▶ GIVEN DATA:
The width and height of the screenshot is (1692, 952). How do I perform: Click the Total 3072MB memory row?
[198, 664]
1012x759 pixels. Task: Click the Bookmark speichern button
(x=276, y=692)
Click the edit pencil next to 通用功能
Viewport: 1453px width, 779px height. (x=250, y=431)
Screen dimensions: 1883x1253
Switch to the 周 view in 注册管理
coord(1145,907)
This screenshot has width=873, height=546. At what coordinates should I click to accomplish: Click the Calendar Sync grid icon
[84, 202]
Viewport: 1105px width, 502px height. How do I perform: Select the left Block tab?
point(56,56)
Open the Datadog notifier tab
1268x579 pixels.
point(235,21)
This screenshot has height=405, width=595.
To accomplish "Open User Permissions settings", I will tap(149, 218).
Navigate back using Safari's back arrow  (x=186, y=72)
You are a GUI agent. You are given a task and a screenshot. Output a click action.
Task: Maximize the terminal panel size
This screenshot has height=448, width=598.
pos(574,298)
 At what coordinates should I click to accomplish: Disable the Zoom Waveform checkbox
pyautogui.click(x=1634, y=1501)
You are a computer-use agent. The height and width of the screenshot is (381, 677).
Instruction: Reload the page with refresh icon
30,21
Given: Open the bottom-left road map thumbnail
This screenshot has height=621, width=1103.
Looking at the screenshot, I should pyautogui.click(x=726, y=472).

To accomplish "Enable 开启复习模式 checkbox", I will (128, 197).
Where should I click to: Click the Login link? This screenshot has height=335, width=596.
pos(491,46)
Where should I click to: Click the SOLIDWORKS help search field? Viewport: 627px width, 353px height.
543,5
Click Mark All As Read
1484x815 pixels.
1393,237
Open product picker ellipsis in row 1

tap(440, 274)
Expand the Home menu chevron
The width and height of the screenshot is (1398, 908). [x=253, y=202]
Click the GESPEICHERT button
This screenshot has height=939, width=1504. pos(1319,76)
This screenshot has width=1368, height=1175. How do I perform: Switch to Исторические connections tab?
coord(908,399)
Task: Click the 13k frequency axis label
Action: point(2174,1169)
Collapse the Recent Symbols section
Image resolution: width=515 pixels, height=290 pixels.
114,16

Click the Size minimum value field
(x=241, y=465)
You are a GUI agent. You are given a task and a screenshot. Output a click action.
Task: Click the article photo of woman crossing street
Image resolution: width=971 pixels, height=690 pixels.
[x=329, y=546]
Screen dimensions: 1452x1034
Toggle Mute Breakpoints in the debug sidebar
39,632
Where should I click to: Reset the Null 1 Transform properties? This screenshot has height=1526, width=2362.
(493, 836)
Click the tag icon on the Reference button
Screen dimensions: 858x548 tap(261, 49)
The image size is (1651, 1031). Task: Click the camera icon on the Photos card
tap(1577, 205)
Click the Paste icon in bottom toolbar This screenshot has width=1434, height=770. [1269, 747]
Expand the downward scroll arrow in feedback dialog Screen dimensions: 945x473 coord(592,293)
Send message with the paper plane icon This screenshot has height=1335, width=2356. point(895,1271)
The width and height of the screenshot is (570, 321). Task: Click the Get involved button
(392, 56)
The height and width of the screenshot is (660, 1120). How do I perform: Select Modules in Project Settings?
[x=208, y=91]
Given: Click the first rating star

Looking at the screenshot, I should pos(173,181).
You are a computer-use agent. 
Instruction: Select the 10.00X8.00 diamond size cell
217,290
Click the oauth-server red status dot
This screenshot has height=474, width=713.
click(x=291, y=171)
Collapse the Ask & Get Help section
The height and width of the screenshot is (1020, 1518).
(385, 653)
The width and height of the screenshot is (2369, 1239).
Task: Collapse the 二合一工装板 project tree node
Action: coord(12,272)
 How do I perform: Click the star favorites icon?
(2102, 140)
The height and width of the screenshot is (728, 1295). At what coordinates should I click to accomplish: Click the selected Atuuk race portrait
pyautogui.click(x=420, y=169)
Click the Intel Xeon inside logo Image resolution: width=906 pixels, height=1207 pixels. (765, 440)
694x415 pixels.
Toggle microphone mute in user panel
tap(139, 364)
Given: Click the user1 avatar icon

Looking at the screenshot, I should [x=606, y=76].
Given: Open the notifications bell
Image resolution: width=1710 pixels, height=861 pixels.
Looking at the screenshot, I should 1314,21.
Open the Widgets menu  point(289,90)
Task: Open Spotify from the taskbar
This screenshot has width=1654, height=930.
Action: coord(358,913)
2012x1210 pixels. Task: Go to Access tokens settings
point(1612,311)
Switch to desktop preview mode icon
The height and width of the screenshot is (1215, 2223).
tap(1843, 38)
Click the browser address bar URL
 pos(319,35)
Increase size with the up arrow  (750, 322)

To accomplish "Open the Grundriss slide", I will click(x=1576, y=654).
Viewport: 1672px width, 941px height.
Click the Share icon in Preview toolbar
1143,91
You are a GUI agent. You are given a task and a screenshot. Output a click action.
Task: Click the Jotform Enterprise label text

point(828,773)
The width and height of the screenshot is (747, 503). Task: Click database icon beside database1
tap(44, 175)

▶ WORK TO BE COMPLETED: From the preceding material, count every line that contains the word "bottom". Reply with the number only.

▶ RESPONSE TO THIS TASK: 2